The whole 'long term memory isn't affected in ADHD' concerns me too. And you've raised some good points too.

I've always felt I've had a much worse memory than most despite my ability to recall up facts, although it a very summarized way. I suppose it makes me more bearable than my AS brethren when I talk to non-AS people. Although it did require a lot of training to learn how to sum everything up.

Like you I'm good at recalling logic in my summarized fashion. It's like I can memorize just the right amount of information all within small chunks.

I now wonder though...because as a child I was predominately Inattentive and very much in my own world that I must have missed out on a lot things that were happening around me.

Memories of events in my life are like short video clips. Sometimes one memory is cut up into even short clips and it's all sort of pasted together.

I don't know why I've got such a bad long term memory. I'm autistic too so I should have a really rich long term memory. So if it's not ADHD...then what?

But I'm used to having to constantly revise those topics I like. Physics (a mainstream understanding of it at least) is easy to learn over again because all the books and documentaries just repeat the same thing.

I'm pretty knowledgeable with my interests even if I can't retain as much information about them as other people with autism can about theirs.

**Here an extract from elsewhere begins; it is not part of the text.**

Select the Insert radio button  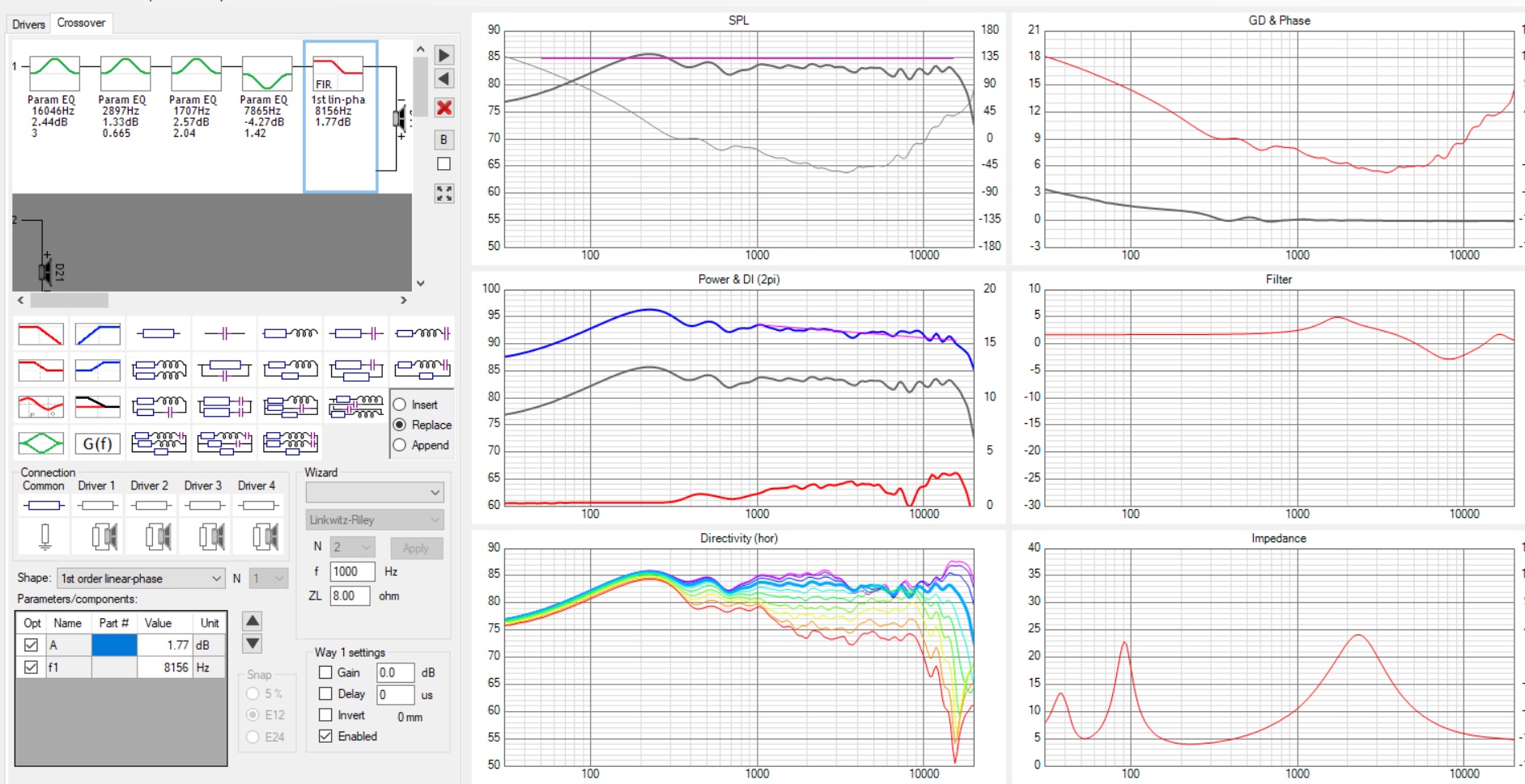pyautogui.click(x=400, y=405)
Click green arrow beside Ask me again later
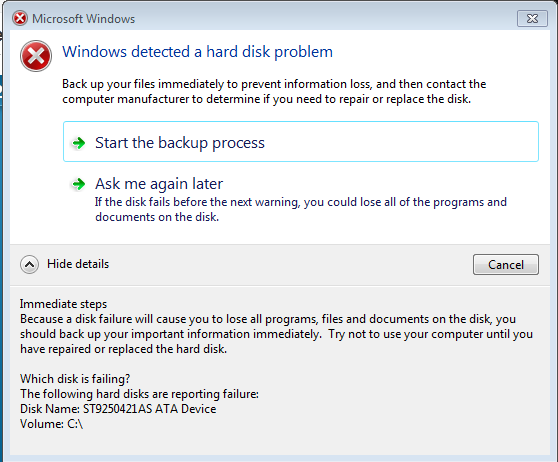This screenshot has width=558, height=462. click(79, 184)
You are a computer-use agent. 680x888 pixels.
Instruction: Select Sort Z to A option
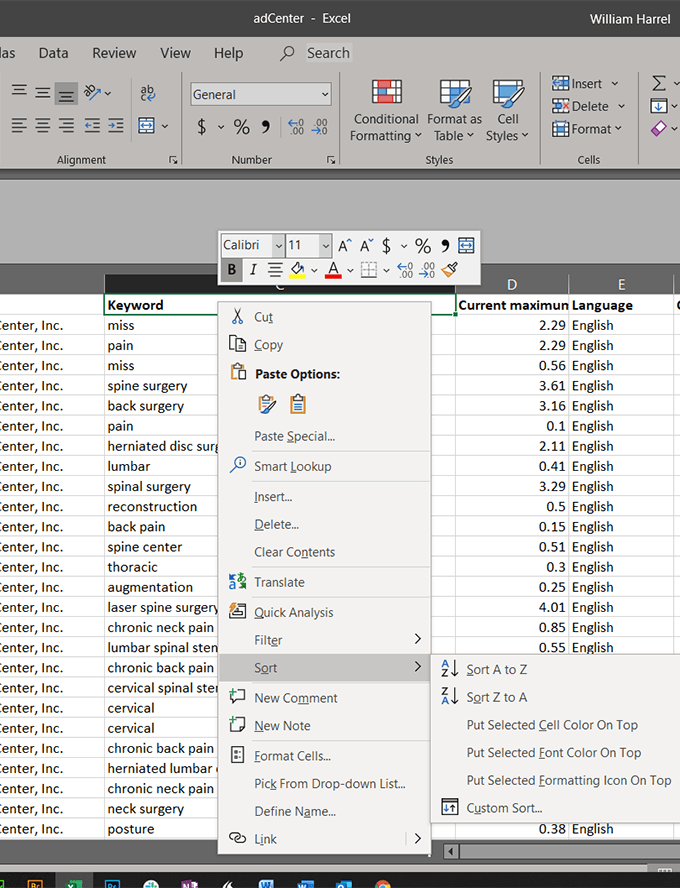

Keeping a journal is good. I have finally been able to make myself write in one more or less everyday. I just have to write in it straight after dinner. It's more to offload some thoughts of the day, so it's part therapy too.

I find taking photos helps too.

I don't think it's an 'every person' thing because I'm always finding I remember less than most people. Meds do help me to a degree but it still hasn't stopped me from going from being frustrated to making jokes at my own expense about it.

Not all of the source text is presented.